*** INFORMATION PROVIDED Section Begins ***

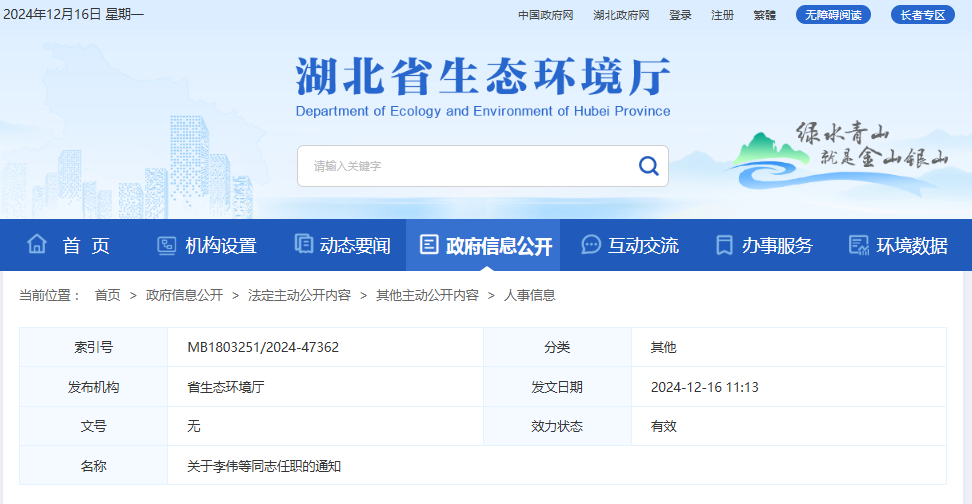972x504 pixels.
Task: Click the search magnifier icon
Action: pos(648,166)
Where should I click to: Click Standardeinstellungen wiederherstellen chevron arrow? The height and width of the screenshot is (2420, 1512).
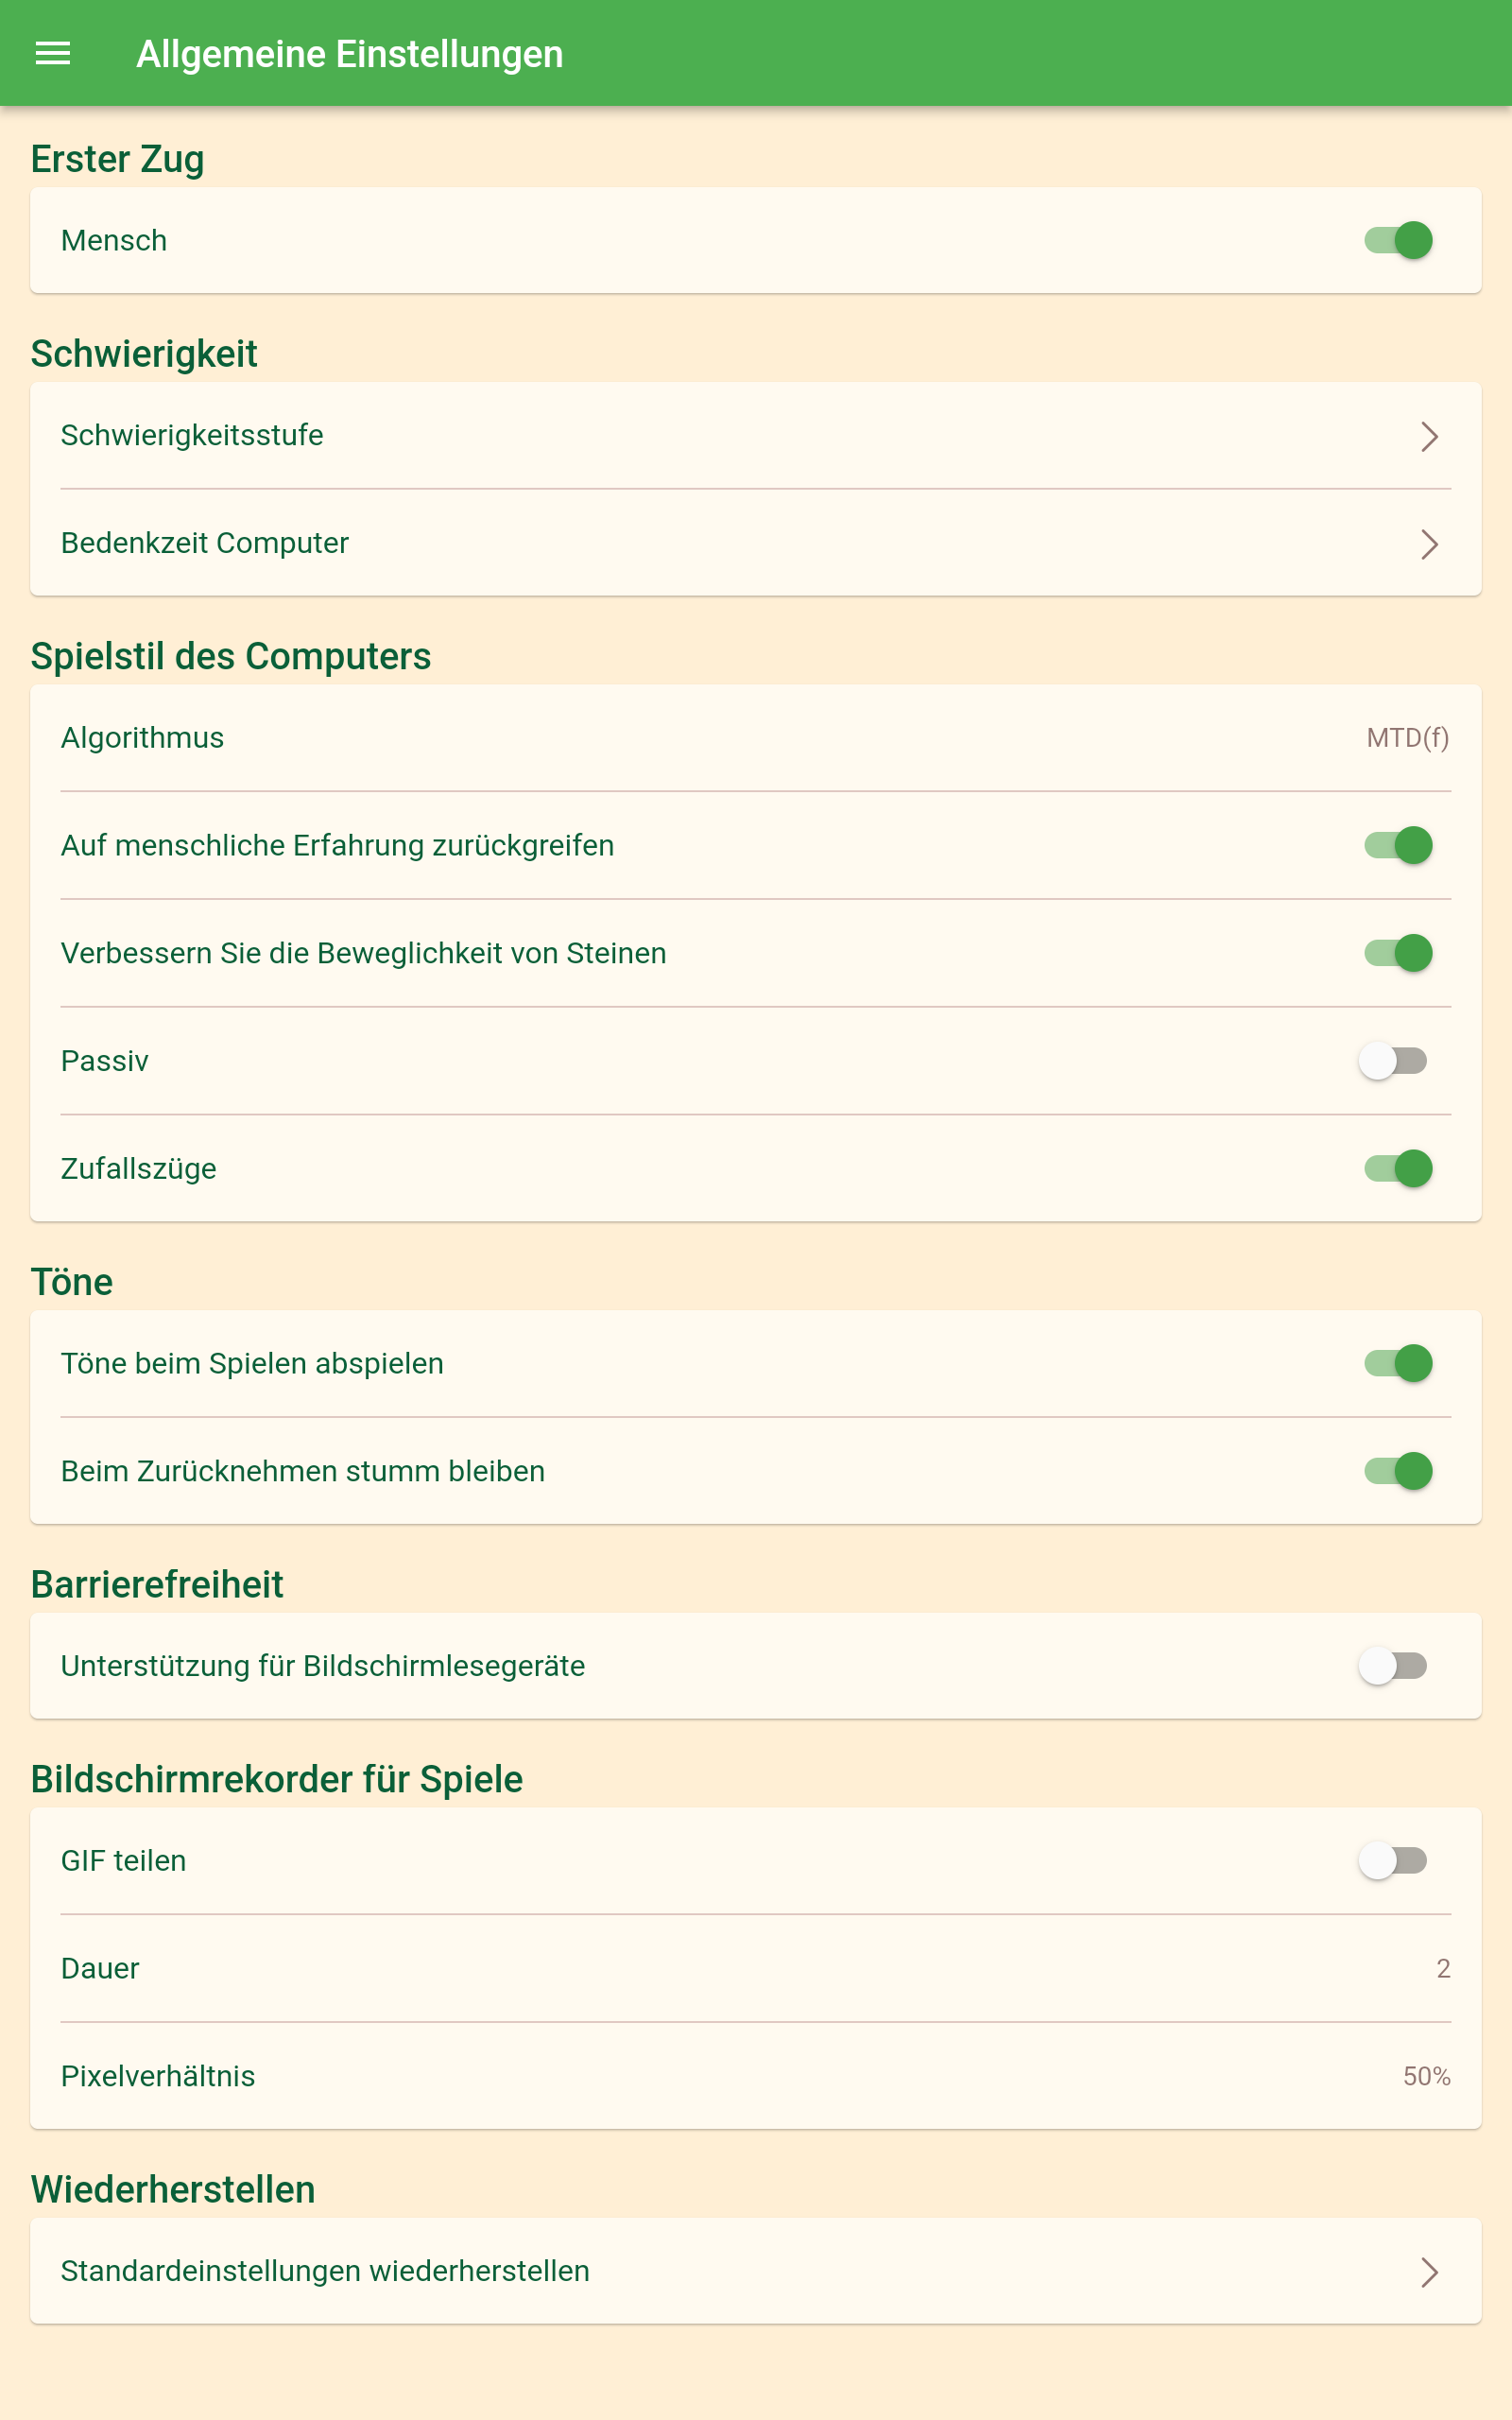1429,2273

*** INFORMATION PROVIDED Section Ends ***
*** INFORMATION PROVIDED Section Begins ***

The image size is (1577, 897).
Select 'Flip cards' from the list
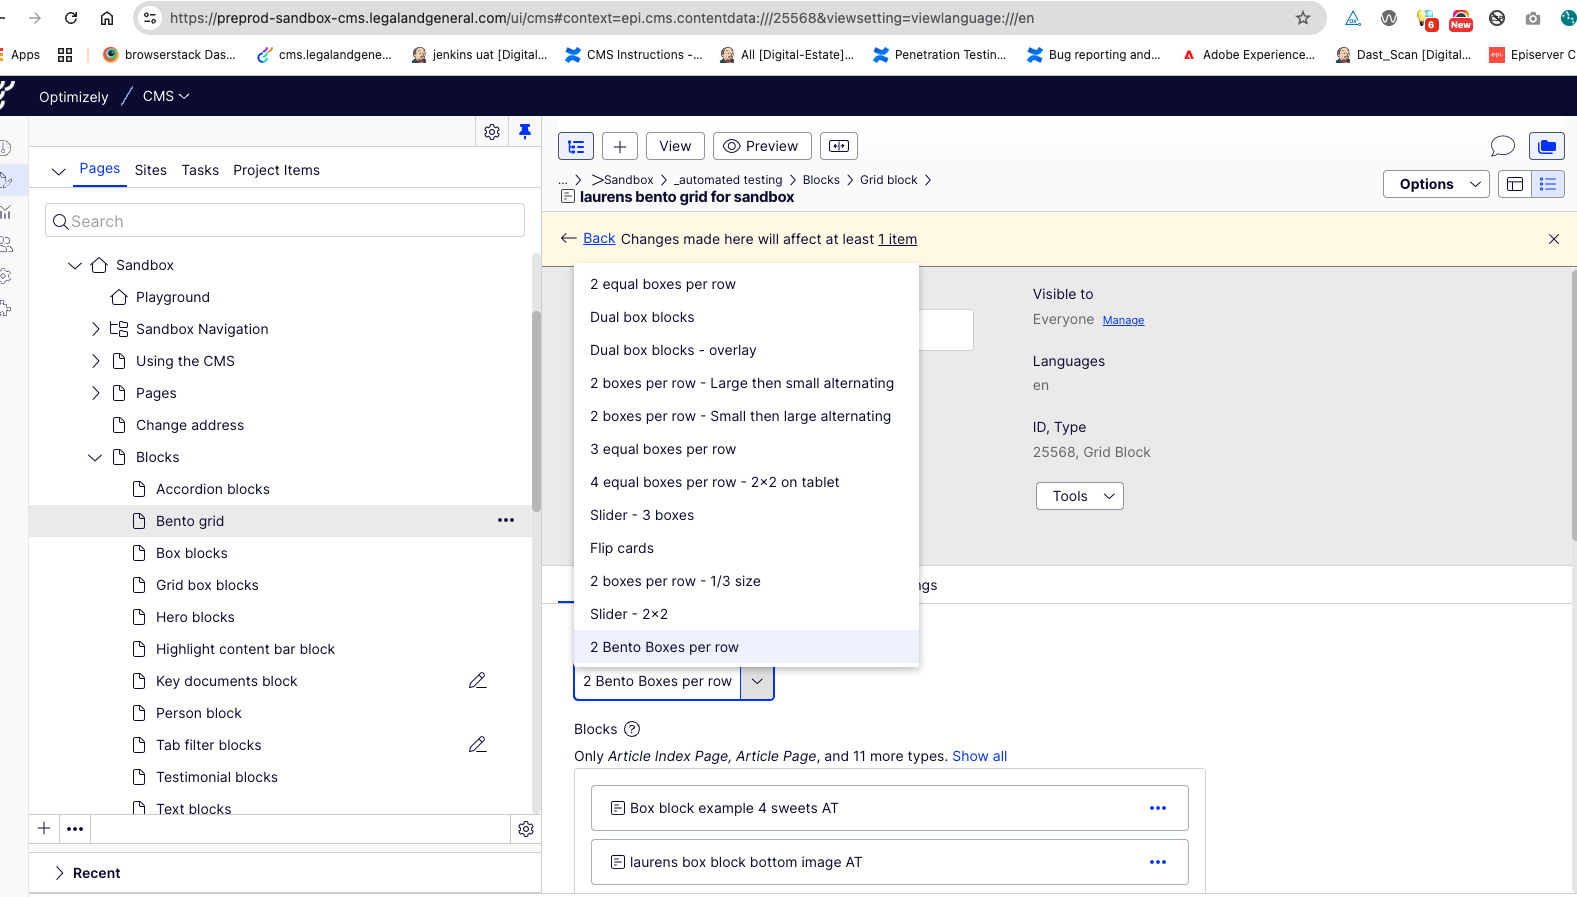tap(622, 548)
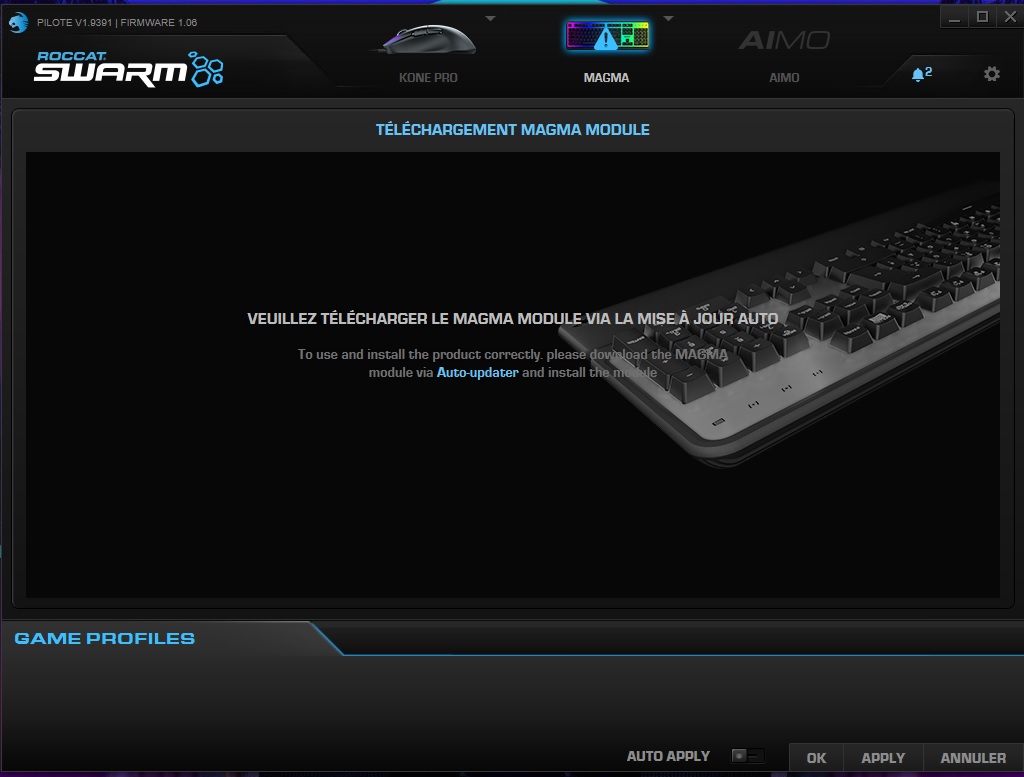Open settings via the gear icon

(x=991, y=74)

*** INFORMATION PROVIDED Section Ends ***
*** INFORMATION PROVIDED Section Begins ***

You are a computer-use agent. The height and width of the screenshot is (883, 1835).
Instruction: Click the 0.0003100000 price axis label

*** INFORMATION PROVIDED Section Ends ***

### EXERCISE
Print exactly the lines above, between the one holding "You are a computer-use" and the one holding "Instruction: Click the", inclusive, and nothing besides.

### YOUR RESPONSE
You are a computer-use agent. The height and width of the screenshot is (883, 1835).
Instruction: Click the 0.0003100000 price axis label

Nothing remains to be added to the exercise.